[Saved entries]
★ ★ ★
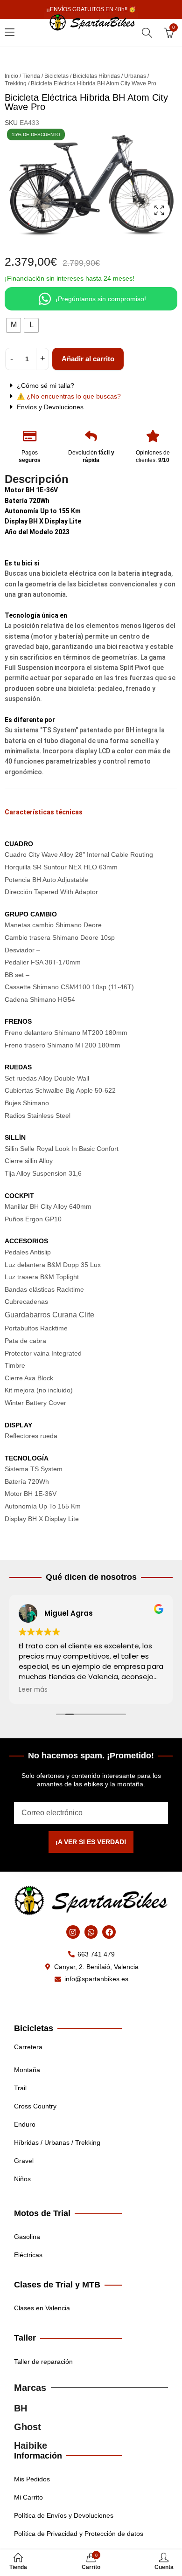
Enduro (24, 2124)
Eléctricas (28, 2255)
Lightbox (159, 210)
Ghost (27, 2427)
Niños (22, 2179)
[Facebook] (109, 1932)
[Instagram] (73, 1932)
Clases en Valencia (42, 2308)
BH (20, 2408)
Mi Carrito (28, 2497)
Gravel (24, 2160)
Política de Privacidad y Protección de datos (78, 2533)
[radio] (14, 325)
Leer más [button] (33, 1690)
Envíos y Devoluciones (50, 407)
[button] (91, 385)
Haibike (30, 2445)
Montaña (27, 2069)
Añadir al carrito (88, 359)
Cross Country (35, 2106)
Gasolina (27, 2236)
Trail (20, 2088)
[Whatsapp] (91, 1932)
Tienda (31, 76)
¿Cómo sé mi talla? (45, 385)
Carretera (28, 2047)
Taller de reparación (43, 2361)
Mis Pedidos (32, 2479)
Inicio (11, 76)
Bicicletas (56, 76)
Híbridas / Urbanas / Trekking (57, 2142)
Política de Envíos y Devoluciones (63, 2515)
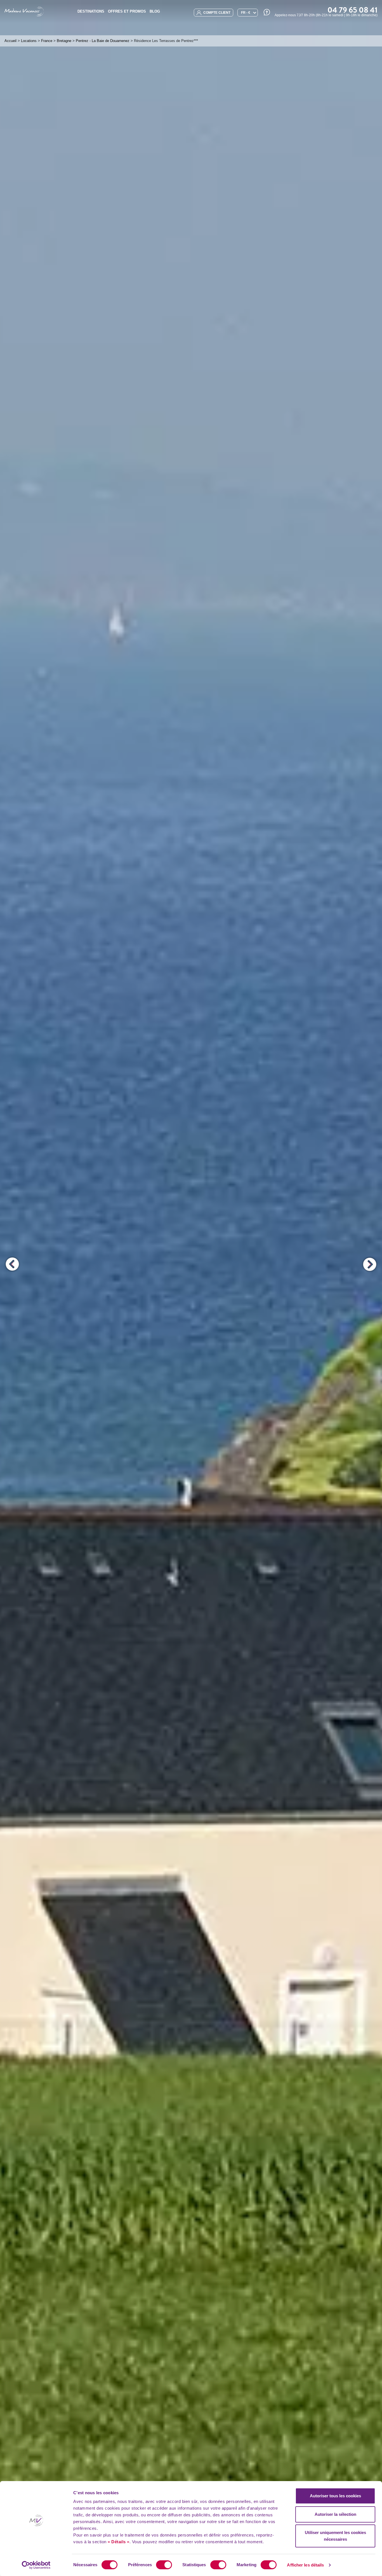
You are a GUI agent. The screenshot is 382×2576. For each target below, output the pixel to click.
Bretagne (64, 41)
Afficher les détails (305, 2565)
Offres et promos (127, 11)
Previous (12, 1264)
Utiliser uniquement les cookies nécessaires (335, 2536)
★ ★ ★
= Exercise brief =
Every record above should be written out again exactly; the pictures stay out of the copy.

= Result for this task =
Enduro (24, 2124)
Eléctricas (28, 2255)
Lightbox (159, 210)
Ghost (27, 2427)
Niños (22, 2179)
[Facebook] (109, 1932)
[Instagram] (73, 1932)
Clases en Valencia (42, 2308)
BH (20, 2408)
Mi Carrito (28, 2497)
Gravel (24, 2160)
Política de Privacidad y Protección de datos (78, 2533)
[radio] (14, 325)
Leer más [button] (33, 1690)
Envíos y Devoluciones (50, 407)
[button] (91, 385)
Haibike (30, 2445)
Montaña (27, 2069)
Añadir al carrito (88, 359)
Cross Country (35, 2106)
Gasolina (27, 2236)
Trail (20, 2088)
[Whatsapp] (91, 1932)
Tienda (31, 76)
¿Cómo sé mi talla? (45, 385)
Carretera (28, 2047)
Taller de reparación (43, 2361)
Mis Pedidos (32, 2479)
Inicio (11, 76)
Bicicletas (56, 76)
Híbridas / Urbanas / Trekking (57, 2142)
Política de Envíos y Devoluciones (63, 2515)
You are a GUI agent. The screenshot is 382×2576. For each target below, output the pixel to click.
Bretagne (64, 41)
Afficher les détails (305, 2565)
Offres et promos (127, 11)
Previous (12, 1264)
Utiliser uniquement les cookies nécessaires (335, 2536)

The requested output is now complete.